About this task
Determine how many lines in the entries below contain "agent", and output only that number.

::::::

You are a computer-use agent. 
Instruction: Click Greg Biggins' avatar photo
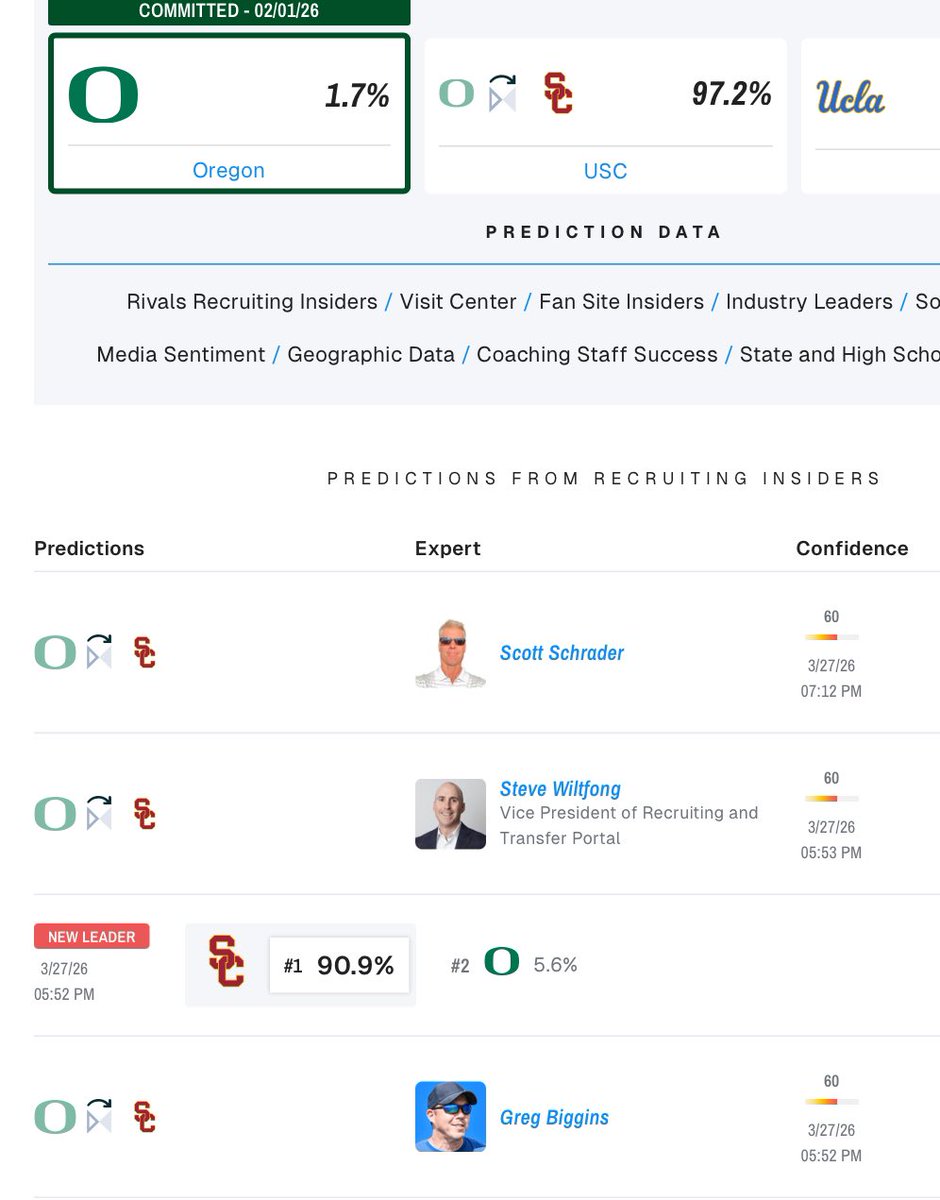pos(450,1116)
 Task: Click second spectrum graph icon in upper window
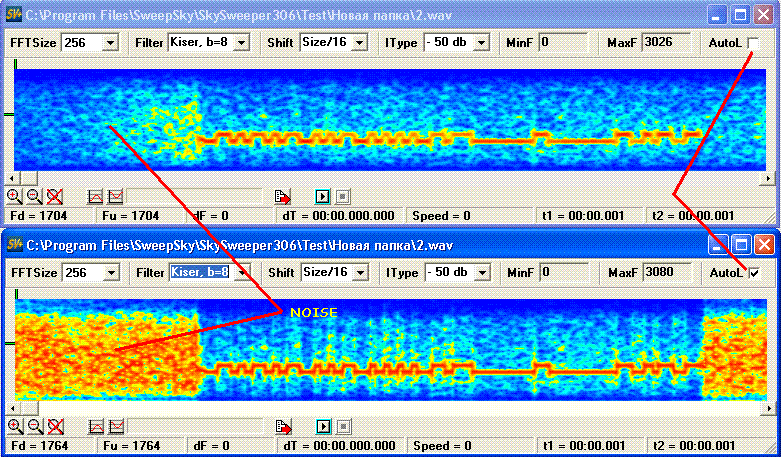pos(115,196)
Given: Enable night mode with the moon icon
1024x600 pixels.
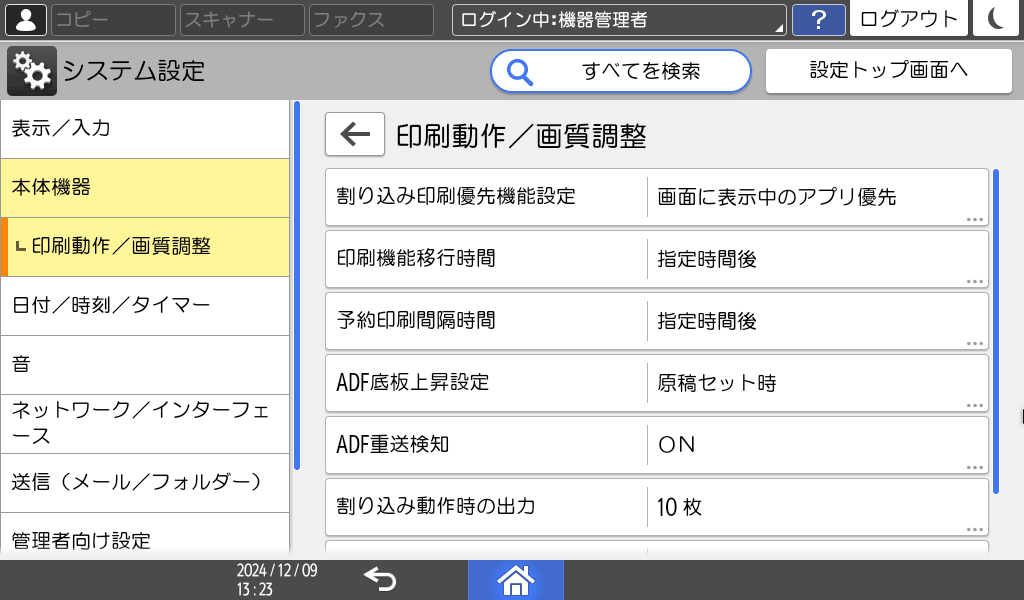Looking at the screenshot, I should (x=996, y=20).
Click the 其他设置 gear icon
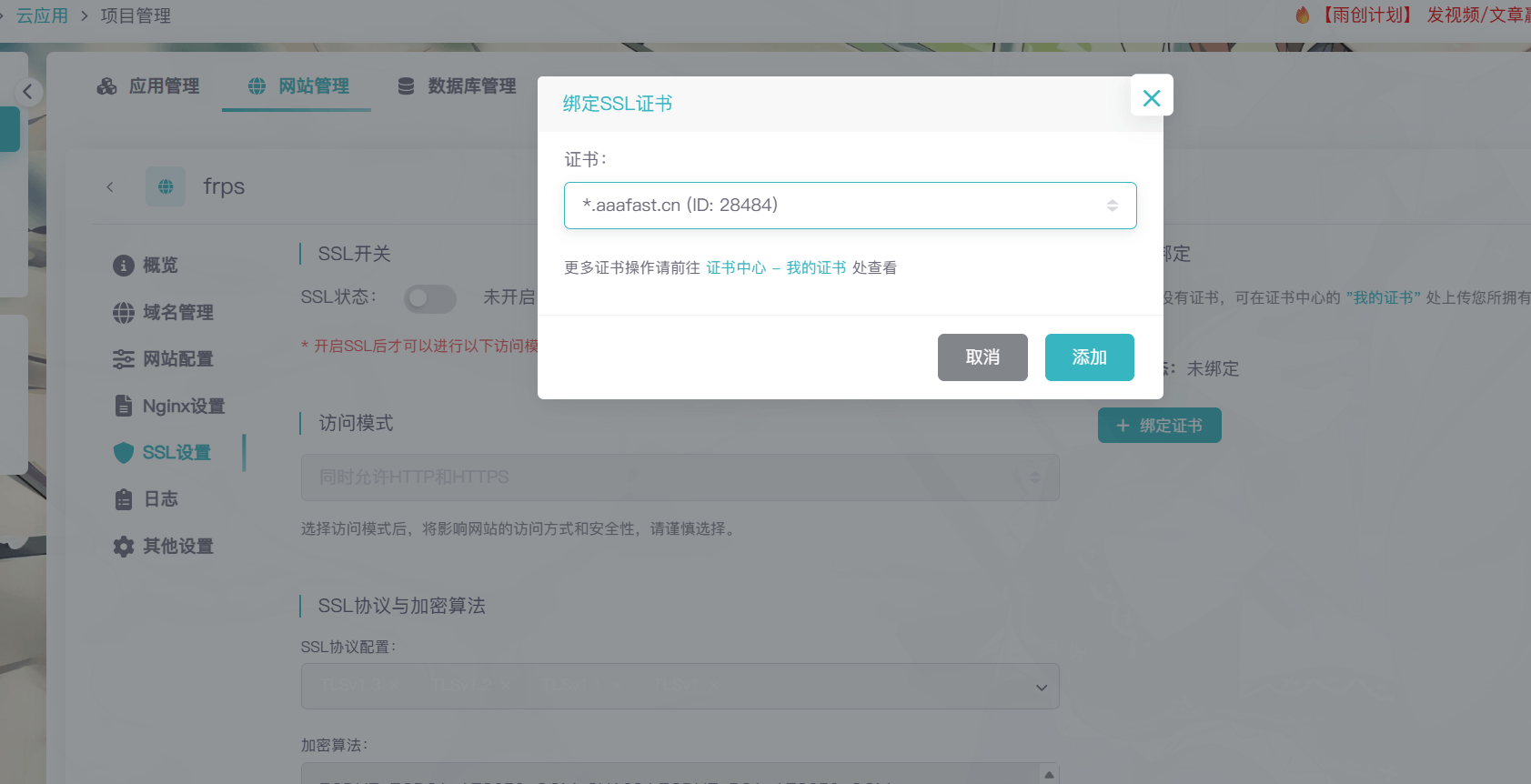Image resolution: width=1531 pixels, height=784 pixels. 124,547
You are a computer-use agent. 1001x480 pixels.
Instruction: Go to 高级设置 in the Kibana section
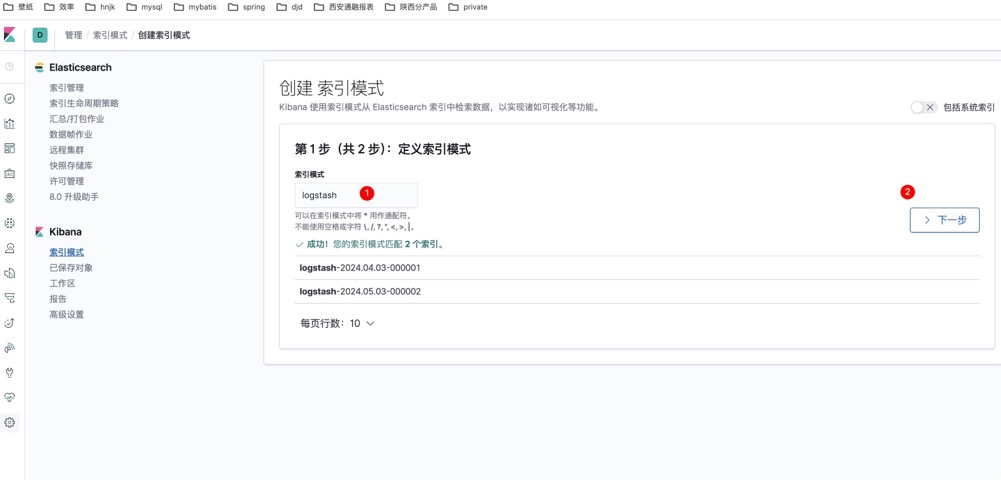click(x=67, y=314)
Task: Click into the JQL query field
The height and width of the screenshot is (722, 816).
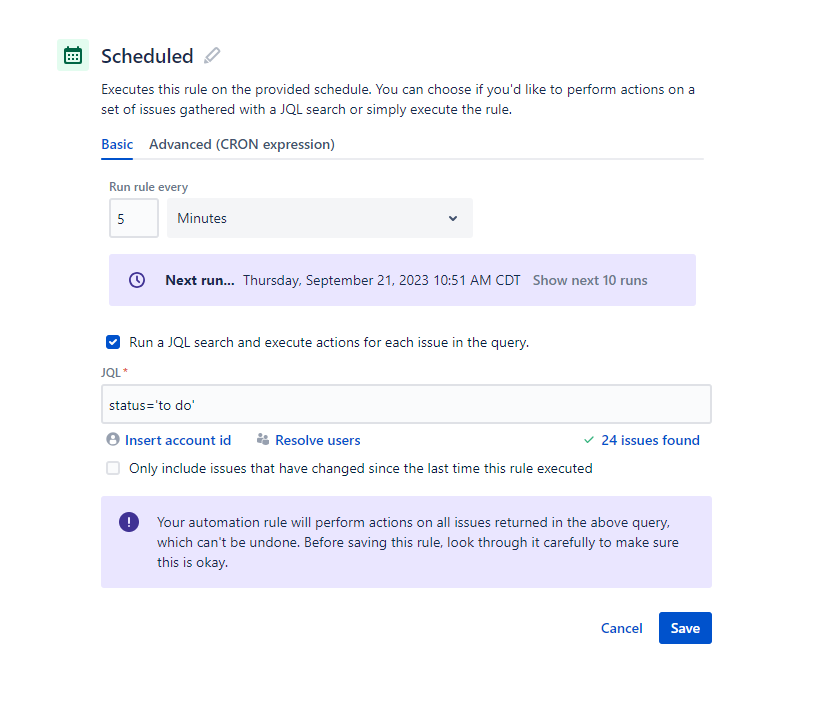Action: 406,404

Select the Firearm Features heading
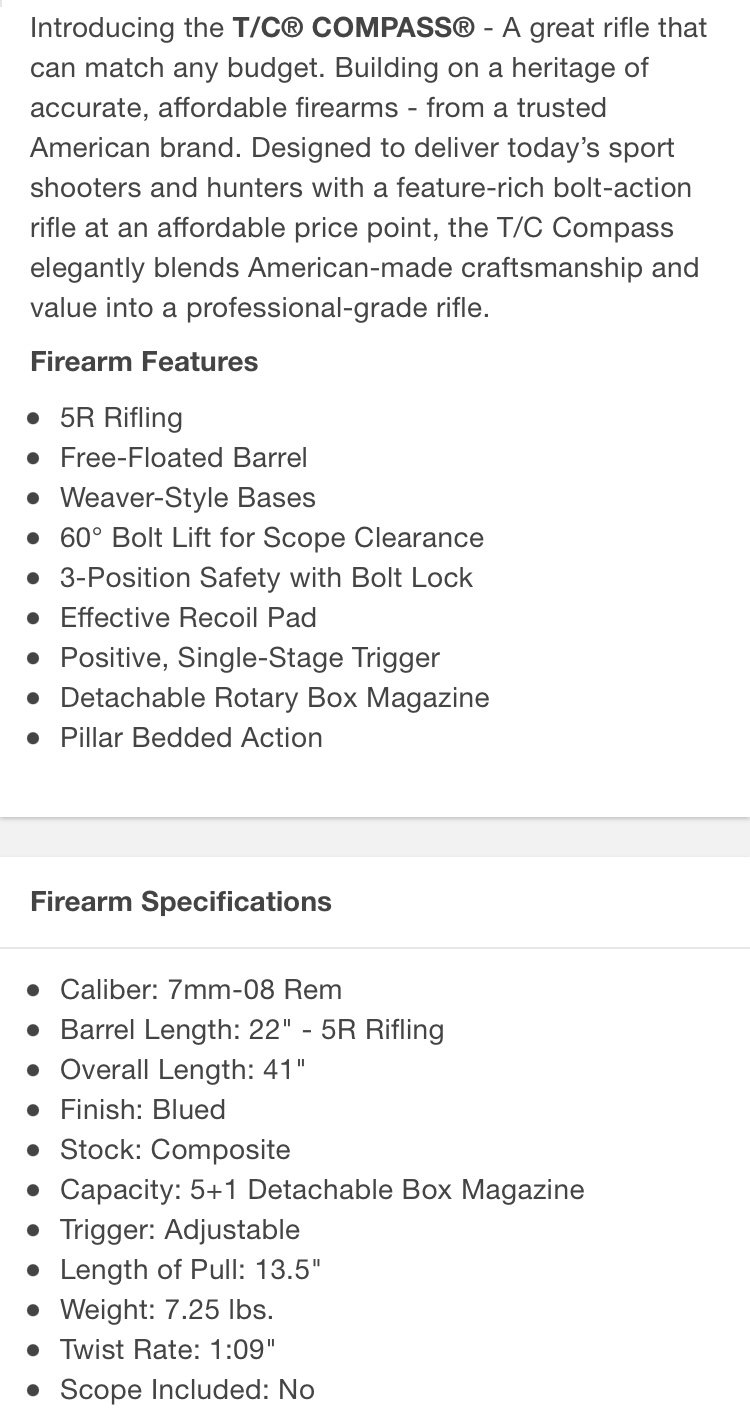[x=144, y=362]
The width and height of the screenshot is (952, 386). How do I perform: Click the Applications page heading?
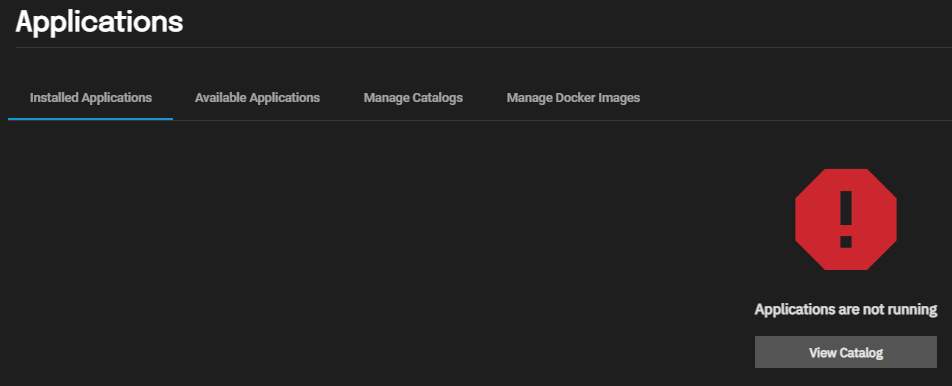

::::::

Response
2